Friday, September 23, 2011

Subterranean goings-on at the Durant-Kenrick House

The remains of the dairy
Historic Newton board and staff tour the dig
If you were driving past the corner of Waverley Ave. and Kenrick St. during May and June, you might have noticed some odd goings-on at the Durant-Kenrick property.  At times as many as a dozen people could be seen busily digging holes (using what looked like tea spoons and pastry brushes!), writing intently in water-proof notebooks, working on ruggedized laptops balanced on the hood of a Subaru Outback, and planting tiny multicolored flags all over the place.  Most baffling was the strange four-wheeled contraption they would periodically pull back and forth across the grass and muddy earth. It looked something like a cross between a squashed lunar rover and a go-cart. Who were these strange beings and what were they doing at the Durant-Kenrick House?  Welcome to the world of suburban archaeology. 

The busy people were staff and students from the Fiske Center for Archaeological Research at UMass Boston, and they were there on behalf of Historic Newton, helping us figure out what, if anything, lay beneath the earth at our newest acquisition.  In case you didn’t know, and I certainly didn’t until a few years ago, if you’re planning to do any kind of digging or disturbing the ground on a historic site (and the Durant-Kenrick House is nothing if not historic), you need to make sure that you’re not about to inadvertently disturb buried historic treasures (Indian burial grounds? Historic foundations? An entire village?). 

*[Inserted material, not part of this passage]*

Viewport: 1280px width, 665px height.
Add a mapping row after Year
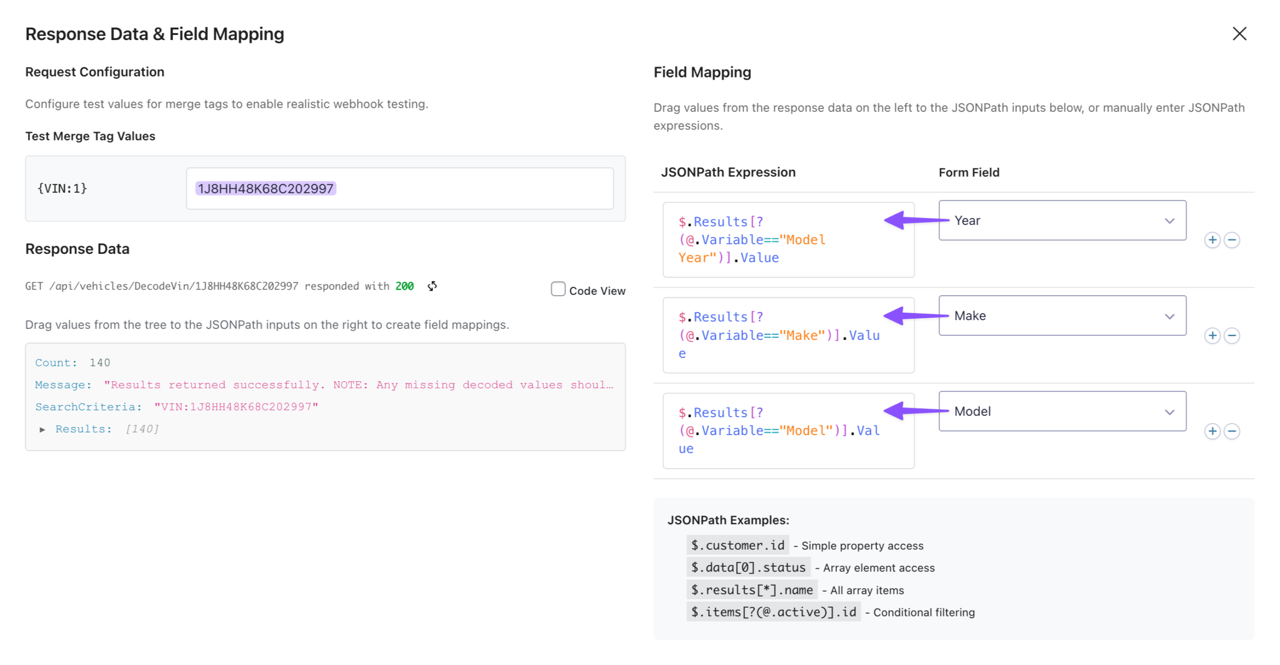tap(1212, 240)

When I first heard of this requirement, I reacted with dismay.  This would delay the project and cost money, and for what?  Three years later, I now know for what.  On a drizzly June day, a small group of Gore-Tex clad board members showed up to witness first-hand what the archaeologists’ painstaking excavations had revealed.  

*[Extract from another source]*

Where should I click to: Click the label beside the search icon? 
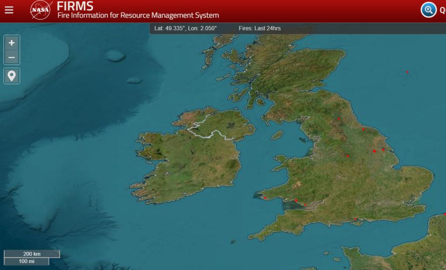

As it turned out, the squashed lunar rover was actually a sophisticated ground-penetrating radar device that had detected and mapped (with the help of the Subaru-perched laptops) all manner of underground artifacts on the site. These included the stone structure of a back-yard well, some stone footings from a large but long-gone barn, and, most spectacularly, the intricate brick floor and foundation of a rather mysterious building that would have stood adjacent or attached to the north-east corner of the house in the early 1800s. 
 
After some research and consultation with their archaeologist colleagues, the UMass team decided that what they had uncovered was what they refer to as a “dairy.”  This would have been a structure (almost certainly wooden) built on the foundation stones shown in the picture above. The floor of the dairy, comprised of tightly nested bricks, was about 1 foot or so below ground level.  This arrangement helped keep the temperature inside the structure cool; the brick floor would have also helped to make the inside easy to keep clean.  In the
early 19th century, the building would have had low shelves on which wooden trays or bowls would be placed for storage of milk, cream, and butter. The fact that the structure was adjacent to the house just where the kitchen was located further supports these ideas. 

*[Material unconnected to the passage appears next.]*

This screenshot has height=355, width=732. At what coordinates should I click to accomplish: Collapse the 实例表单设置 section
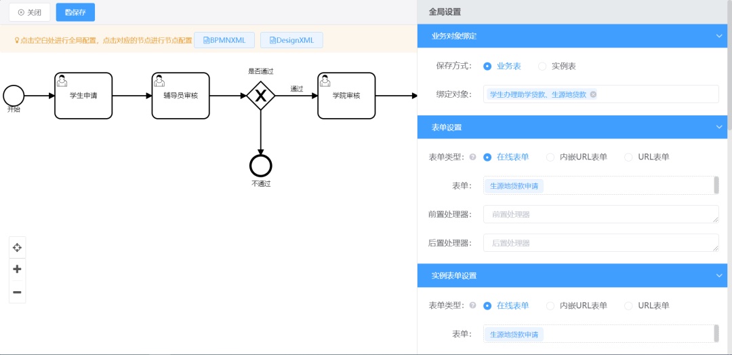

This discovery was both exciting and vexing.  Exciting, because it exposed a new dimension of life in the 1800s.  The staff at Historic Newton were and are energized by the possibilities for making this structure part of the educational experience being planned for the D-K house.  Vexing, because the dairy was located precisely where a new structure connecting the historic house and the new educational wing is to be built.  Modifying that plan this late in the game would mean lost time (many months) and considerable expense. 

After much thoughtful debate, it was decided to disassemble the dairy stone-by-stone, after carefully marking and mapping each stone and brick, so the structure could be re-assembled elsewhere on the site at a later date.  Our hope is that we will be able to re-create not just the historic foundation but also to construct a replica or facsimile of the dairy superstructure.  As of this writing, the dairy foundation is still where it has been for almost 200 years, waiting patiently to tell its story to future visitors.